Short answer is that we build the generic tarballs in such a way that they fit the most operating systems and for that reason we use the oldest suitable glibc, which happens to be glibc2.17.
The possible workarounds for this are as follows:
- Use the packages created specifically for operating systems. This way the glibc version used for compilation are likley to be more modern versions.
- Compile the software on your end. I understand that this might be tricky to pull off.
- Have Percona release tarballs which are not generic, but created specifically for operating systems and versions. While we are not doing it now, we are considering creating such downloads. I do not have ETA at this point in time.
May I ask why you decided to use the generic tarballs instead of rpm packages? If you prefer, I’ll be happy to jump on a quick call to discuss this more conveniently.

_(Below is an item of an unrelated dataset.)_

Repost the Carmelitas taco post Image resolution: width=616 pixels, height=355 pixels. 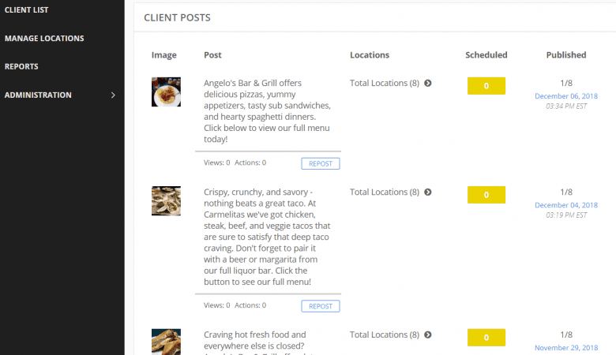320,306
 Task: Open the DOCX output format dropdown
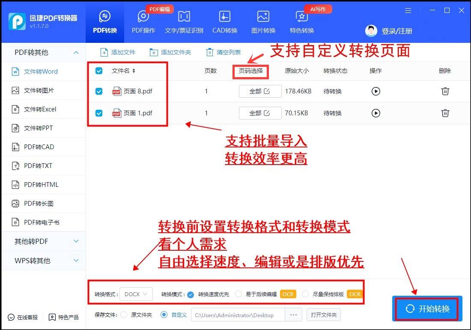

For a reference, here are two other threads with similar requests:
Warm regards,
Bartek
Group PM at Percona
Hello Bartek,
Thanks for the response. We have our own in-house server monitoring/metrics software. This software uses several third-party components including PXC 5.7 (we just switched from 5.6 as we are moving to RHEL9) and XtraBackup. We don’t install this software directly into the system. We collect all the third-party components into its own folder tree and package that up as a single RPM. When installed to the system, it maintains its separate folder structure and our metrics software sets the paths properly and runs the third-party components so as not to be dependent on whatever might be installed on the system. Because this is critical software for us, we maintain tight control over the versions of these third-party components and we rarely upgrade unless we need to due to security concerns, etc. Most of the third-party components we also build ourselves from source, but for PXC and XtraBackup, we use your generic tarballs. We’re moving towards RHEL9 from our current OEL7 OS. Hence, that is why we are only now migrating from PXC 5.6 to 5.7 since you do provide tarballs that can run with GLIBC 2.13 for EL7 and 2.34 for RHEL9. We will eventually move to PXC 8, but for now, they want to minimize the pain of migrating the db for the hundreds of clusters we have, so 5.7 was the compromise even though it is past EOL. About a year ago, I embarked on a quest to compile PXC for arm64 and it was a failure and I was never able to get it to compile all the way through. There were many dependencies that weren’t outlined in the documentation for building from source and it took me many days just to get through the configuration stage. It just didn’t seem practical for us and we had been using the 5.6 tarballs for many years with no issues. We have things working now with OEL7, PXC 5.7, and XtraBackup 2.4. We will be starting to test with RHEL9 soon, which is how my question came up. If your OS specific RPMs were totally relocatable so we could unpack and isolate them to a folder tree of our own, that might work for us as well.